======== Data extract
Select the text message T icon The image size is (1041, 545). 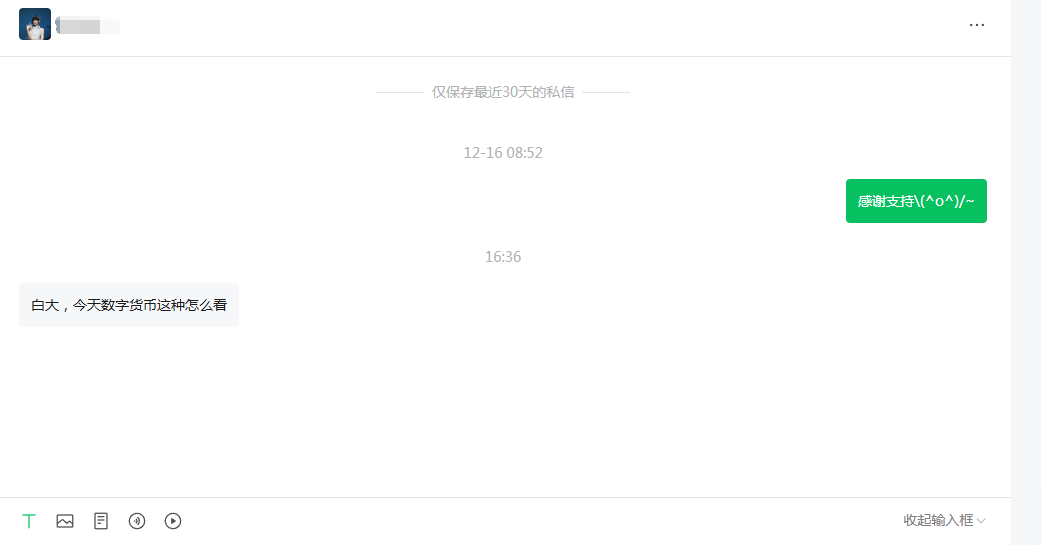point(29,521)
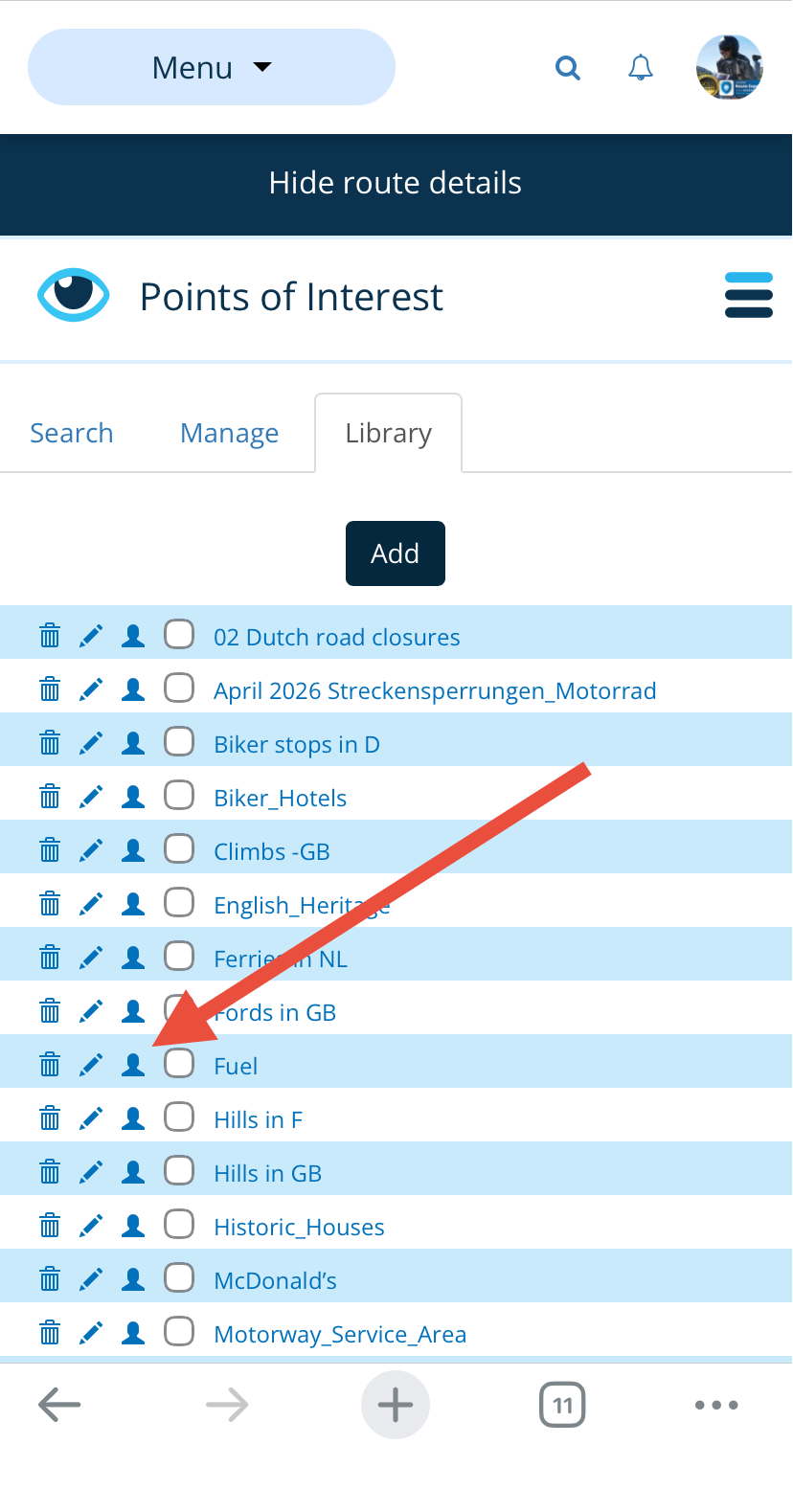Viewport: 793px width, 1512px height.
Task: Switch to the Manage tab
Action: point(229,434)
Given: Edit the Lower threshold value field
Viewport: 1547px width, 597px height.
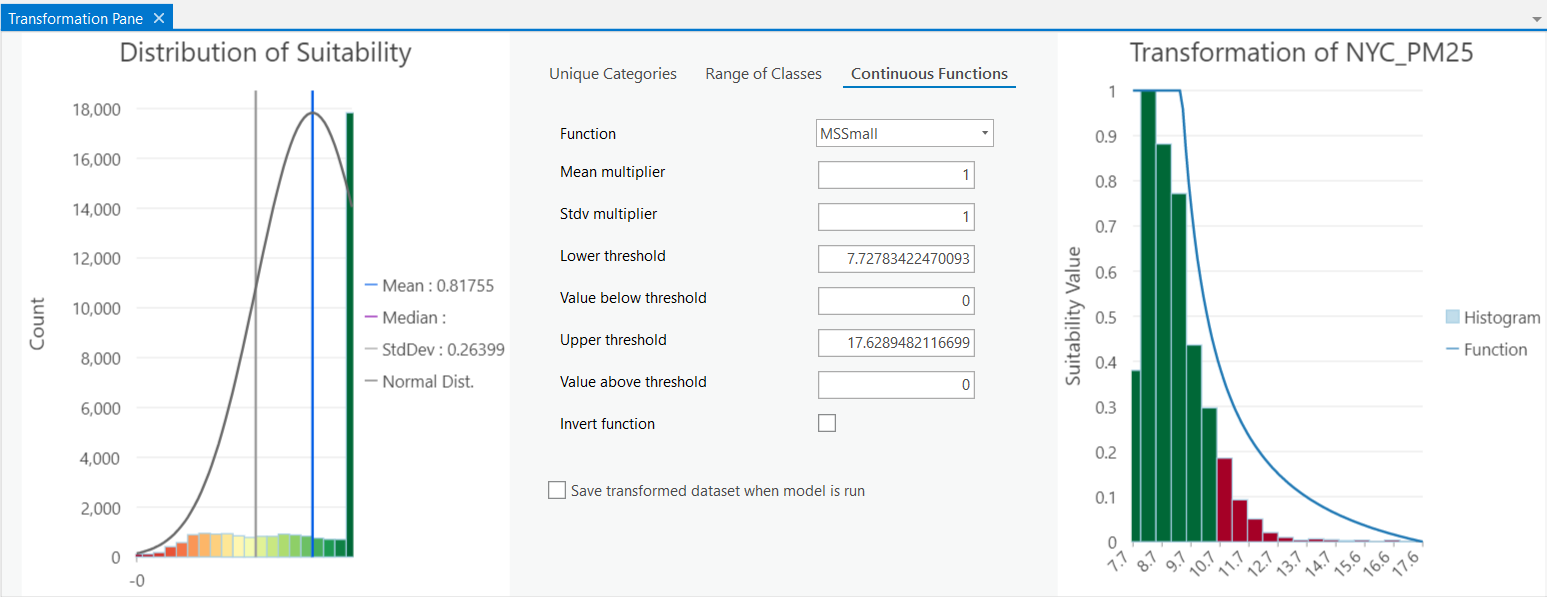Looking at the screenshot, I should pos(896,260).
================
What the exercise asks: Please write out the lines above exactly, from the one that contains "Given: Edit the Lower threshold value field" through the final line, and include none of the pictures.

Response:
Given: Edit the Lower threshold value field
Viewport: 1547px width, 597px height.
Looking at the screenshot, I should pos(896,260).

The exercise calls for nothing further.